- Born: 9 October 1957 (age 68) Port-au-Prince, Haiti
- Occupation: Nurse
- Notable work: Head of Quebec's Special Commission on the Rights of the Child and Youth Protection

= Régine Laurent =

Haitian Canadian nurse (born 1957)

Régine Laurent (born 1957) is a Haitian Canadian nurse who from 1980 spent 35 years working at Montreal's Santa-Cabrini Hospital. From 2009 to 2017, as the first black woman to head the Fédération interprofessionnelle de la santé du Québec (FlQ), the trade union for health services in the Province of Quebec, she successfully negotiated improved conditions for health workers from the provincial government. In May 2019, she was appointed head of Quebec's Special Commission on the Rights of the Child and Youth Protection.

==Early life ==
Born on 9 October 1957 in Port-au-Prince, Haiti, Régine Laurent was brought up in a well-to-do home together with her two brothers. Her father was a lawyer and her mother, a schoolteacher. When she was 11, the family emigrated to Canada, settling in Montreal. While studying nursing at the Cégep, she gave birth to her first son when she was 18.

==Career==
After obtaining her diploma in 1979, she was engaged as a nurse of the Santa Cabrini Hospital in February 1980, after which she gave birth to her second son. She worked in several departments, including the postpartum unit which she loved. When she was unable to obtain summer holidays around 1983, she became involved in the hospital's union, becoming its president in 1985. During the 1990s, she served in various union positions. She left her partner, bringing up her children alone with the assistance of her mother. In 2004, Laurent became president of the nurses union Alliance interprofessionnelle de Montréal (AIM), a position she maintained until 2009. As such, she headed a union with some 6,000 members, including nurses and therapists from Montreal, Montérégie and Laval.
In 2009, she was elected president of the Fédération interprofessionnelle de la santé du Québec.
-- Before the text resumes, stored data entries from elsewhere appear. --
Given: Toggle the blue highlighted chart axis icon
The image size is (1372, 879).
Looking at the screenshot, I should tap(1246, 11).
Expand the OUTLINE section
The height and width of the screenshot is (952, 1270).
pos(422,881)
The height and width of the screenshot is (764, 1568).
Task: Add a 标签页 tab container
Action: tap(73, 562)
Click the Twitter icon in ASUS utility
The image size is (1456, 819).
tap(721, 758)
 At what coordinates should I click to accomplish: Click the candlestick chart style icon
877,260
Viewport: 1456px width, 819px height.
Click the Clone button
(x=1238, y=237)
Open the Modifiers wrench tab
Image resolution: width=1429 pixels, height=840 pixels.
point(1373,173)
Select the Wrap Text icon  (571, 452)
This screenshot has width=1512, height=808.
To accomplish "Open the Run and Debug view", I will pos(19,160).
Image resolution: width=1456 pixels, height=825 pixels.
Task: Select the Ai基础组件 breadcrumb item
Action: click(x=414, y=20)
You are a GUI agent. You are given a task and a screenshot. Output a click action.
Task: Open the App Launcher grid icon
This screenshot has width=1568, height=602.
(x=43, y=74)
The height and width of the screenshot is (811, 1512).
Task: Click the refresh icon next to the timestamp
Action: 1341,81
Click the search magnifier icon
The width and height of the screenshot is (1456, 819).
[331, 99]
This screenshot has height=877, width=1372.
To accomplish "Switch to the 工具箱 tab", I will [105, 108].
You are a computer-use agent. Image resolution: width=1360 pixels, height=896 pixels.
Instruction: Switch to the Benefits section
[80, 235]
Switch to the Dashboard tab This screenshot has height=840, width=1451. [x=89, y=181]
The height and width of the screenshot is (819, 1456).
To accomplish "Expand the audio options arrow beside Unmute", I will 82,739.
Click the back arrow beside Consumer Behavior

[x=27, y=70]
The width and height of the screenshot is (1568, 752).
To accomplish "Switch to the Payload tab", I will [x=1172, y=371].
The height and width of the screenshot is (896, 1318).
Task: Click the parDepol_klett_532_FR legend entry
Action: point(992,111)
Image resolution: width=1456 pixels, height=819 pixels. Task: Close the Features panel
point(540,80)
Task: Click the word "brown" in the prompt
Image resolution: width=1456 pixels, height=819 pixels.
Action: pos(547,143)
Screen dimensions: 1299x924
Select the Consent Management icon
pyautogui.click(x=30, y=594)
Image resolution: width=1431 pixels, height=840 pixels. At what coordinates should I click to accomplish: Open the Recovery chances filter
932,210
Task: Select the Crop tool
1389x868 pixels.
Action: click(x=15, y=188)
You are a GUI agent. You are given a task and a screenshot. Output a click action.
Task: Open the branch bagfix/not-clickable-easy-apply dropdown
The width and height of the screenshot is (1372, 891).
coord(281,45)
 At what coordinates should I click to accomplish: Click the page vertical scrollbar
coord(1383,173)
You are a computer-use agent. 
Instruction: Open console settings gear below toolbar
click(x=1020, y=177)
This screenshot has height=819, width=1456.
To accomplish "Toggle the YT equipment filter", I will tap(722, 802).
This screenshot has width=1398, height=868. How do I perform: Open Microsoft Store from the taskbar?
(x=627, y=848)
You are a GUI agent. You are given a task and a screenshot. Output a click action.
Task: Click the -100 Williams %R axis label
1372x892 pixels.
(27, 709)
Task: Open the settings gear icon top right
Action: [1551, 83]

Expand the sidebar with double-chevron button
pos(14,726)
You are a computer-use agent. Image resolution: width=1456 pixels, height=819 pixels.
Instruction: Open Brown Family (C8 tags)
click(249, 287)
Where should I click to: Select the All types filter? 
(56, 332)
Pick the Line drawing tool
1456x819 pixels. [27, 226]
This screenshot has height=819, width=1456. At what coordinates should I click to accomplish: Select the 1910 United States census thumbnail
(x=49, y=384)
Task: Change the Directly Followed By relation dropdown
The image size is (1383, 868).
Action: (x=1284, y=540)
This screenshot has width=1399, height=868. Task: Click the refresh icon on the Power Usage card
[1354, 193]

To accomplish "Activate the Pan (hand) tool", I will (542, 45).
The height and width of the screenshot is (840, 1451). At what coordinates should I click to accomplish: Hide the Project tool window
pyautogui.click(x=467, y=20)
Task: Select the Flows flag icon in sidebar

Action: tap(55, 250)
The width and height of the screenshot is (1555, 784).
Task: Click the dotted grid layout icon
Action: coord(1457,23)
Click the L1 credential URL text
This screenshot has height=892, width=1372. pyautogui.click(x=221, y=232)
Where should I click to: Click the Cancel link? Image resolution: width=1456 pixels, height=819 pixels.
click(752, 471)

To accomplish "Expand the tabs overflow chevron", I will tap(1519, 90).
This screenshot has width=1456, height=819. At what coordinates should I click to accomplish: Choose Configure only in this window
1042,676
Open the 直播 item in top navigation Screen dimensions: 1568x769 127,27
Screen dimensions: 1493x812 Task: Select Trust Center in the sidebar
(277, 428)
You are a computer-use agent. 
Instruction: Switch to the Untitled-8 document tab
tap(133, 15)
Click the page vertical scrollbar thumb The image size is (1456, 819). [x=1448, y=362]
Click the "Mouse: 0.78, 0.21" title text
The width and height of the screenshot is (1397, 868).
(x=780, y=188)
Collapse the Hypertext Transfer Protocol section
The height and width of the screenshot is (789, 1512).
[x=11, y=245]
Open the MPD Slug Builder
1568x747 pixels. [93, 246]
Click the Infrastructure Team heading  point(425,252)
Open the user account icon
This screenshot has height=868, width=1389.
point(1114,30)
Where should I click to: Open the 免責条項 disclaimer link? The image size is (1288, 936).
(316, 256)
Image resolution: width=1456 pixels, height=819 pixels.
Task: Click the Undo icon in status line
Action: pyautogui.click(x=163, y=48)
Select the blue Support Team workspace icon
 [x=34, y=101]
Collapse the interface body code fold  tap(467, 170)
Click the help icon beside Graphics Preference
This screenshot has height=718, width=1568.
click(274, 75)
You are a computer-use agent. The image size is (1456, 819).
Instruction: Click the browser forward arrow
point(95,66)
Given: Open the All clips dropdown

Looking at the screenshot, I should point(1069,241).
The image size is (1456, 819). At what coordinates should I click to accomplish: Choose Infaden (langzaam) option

Her action as a trade unionist included the strikes of 1989 and above all 1999, which demonstrated the importance of maintaining stability in health units and established a modern perspective in trade unionism for nurses, namely a clear focus on the patient.

In May 2019, Régine Laurent was appointed head of Quebec's Special Commission on the Rights of the Child and Youth Protection.

==Recognition==
On Laurent's retirement from the FlQ in 2017, the members of the National Assembly of Quebec paid tribute to the "exceptional career of Régine Laurent" in a message which concluded: "Lastly, that it fully recognize Régine Laurent’s contribution to the advancement of equality for women, people from culturally diverse communities and workers in our society." Laurent was named an Officer of the National Order of Quebec in 2024.